Sample Efficient Actor-Critic with Experience Replay

Resources

Paper
Introduction
- Experience replay has helped with reducing sample correlation which improves sample efficiency in Deep Q Learning
- Deterministic policies of Deep Q Learning prevent it from being used in adversarial scenarios
- Finding greedy action with respect to Q function is costly for large action spaces
- We need actor critic methods for both discrete and continuous action spaces
- Introduces ACER: Actor Critic with Experience Replay
- Innovations of ACER
  - Truncated Importance Sampling with Bias Correction
  - Stochastic Dueling Architectures
  - Efficient Trust Region Policy Optimization
Background and Problem Setup
- Goal: Maximize expected discounted return
- Inspired from VPG gradient approximation
- Use k-step returns to trade-off bias and variance (From A3C)

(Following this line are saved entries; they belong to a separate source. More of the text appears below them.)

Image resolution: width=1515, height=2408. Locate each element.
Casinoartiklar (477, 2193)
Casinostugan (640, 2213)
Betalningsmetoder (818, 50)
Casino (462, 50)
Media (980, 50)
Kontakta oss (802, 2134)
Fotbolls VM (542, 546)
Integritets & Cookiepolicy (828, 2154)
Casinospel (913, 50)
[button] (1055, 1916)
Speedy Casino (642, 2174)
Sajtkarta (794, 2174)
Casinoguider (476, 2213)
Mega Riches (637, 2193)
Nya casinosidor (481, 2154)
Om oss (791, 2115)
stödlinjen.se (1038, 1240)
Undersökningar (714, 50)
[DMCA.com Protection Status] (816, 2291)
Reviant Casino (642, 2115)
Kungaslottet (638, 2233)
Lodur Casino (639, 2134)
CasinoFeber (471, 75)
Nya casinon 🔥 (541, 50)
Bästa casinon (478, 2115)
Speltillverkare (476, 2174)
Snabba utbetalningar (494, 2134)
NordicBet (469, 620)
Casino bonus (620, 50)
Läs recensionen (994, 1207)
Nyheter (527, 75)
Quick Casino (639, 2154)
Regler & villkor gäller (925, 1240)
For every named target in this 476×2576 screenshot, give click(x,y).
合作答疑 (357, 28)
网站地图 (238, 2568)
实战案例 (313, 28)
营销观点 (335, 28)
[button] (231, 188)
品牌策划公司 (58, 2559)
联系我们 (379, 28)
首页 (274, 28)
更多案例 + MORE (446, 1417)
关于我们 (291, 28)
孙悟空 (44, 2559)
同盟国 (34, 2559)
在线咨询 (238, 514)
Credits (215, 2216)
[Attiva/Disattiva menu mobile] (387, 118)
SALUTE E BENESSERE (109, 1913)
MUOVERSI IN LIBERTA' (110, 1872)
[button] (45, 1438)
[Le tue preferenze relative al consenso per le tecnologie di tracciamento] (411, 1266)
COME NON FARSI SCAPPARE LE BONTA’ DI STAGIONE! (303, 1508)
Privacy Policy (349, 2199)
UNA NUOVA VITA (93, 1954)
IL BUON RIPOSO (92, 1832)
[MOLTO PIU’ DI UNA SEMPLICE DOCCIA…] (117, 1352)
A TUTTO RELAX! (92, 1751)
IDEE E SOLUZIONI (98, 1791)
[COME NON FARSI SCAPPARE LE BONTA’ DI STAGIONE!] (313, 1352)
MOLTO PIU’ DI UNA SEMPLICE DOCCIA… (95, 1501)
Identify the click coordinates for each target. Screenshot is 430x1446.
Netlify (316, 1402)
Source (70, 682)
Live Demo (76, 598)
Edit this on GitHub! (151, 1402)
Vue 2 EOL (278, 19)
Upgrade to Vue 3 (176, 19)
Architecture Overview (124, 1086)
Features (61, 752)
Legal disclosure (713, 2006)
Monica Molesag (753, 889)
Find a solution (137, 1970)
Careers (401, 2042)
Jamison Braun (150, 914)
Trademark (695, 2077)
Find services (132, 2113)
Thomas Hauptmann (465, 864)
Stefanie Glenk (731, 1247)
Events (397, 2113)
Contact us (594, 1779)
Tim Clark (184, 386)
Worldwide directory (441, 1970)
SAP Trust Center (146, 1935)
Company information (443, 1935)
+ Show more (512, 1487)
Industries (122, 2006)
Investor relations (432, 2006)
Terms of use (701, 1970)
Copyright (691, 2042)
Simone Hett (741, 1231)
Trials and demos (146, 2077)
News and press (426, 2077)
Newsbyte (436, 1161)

- ACER: Off policy counterpart of A3C
  - Uses single neural network to estimate policy + value function
Discrete Actor Critic with Experience Replay
- Controlling variance and stability for off-policy estimators (i.e., experience replay) is extremely hard
- Importance weighted policy gradient: $\hat{g}^{imp} = (\Pi _{t=0}^k \rho _t)\sum _{t=0}^k (\sum _{i=0}^k \gamma^i r _{t+i}) \nabla _\theta \log \pi _\theta(a_t \vert x_t)$
  - Where $\rho _t$ is the importance weight
  - Unbiased but suffers from unbounded weights
  - Can be truncated but will suffer from bias
  - Use marginal value functions over limiting distribution: $g^{marg} = \mathbb{E} _{x _t \sim \beta, a _t \sum \mu}[\rho _t \nabla _\theta \log \pi _\theta (a _t \vert x _t) Q^{\pi}(x _t, a _t)]$
    - $\beta(x) = \lim _{t \rightarrow \infty} P(x _t = x \vert x _0, \mu)$ is the limiting distribution
    - $\mu$ is the behavior policy
    - Avoids having to compute the gradient for the whole trajectory (no longer a product of importance weights - only uses marginal importance weight)
      - Lowers the variance
    - Estimate $Q^{\pi}$ using lambda-returns: $R _t^{\lambda} = r_t + (1-\lambda)\gamma V(x _{t+1}) + \lambda \gamma \rho _{t+1} R^\lambda _{t+1}$
      - Smaller $\lambda$ means smaller returns
- Multi-Step Estimation of the State-Action Value Function
  - Use the retrace estimator: $Q^{ret}(x _t, a _t) = r_t + \gamma \bar{\rho} _{t+1}[Q^{ret}(x _{t+1}, a _{t+1}) - Q(x _{t+1}, a _{t+1})] + \gamma V(x _{t+1})$ $\bar{\rho} _t = min(\rho _t, c)$: the truncated importance weight
    - Off policy algorithm with low variance and convergence guarantees in tabular settings
    - Depends on bootstrapped estimate of $Q$: use two-headed network that outputs the policy and the estimated Q value
      - Vector outputted for Q value (discrete action space)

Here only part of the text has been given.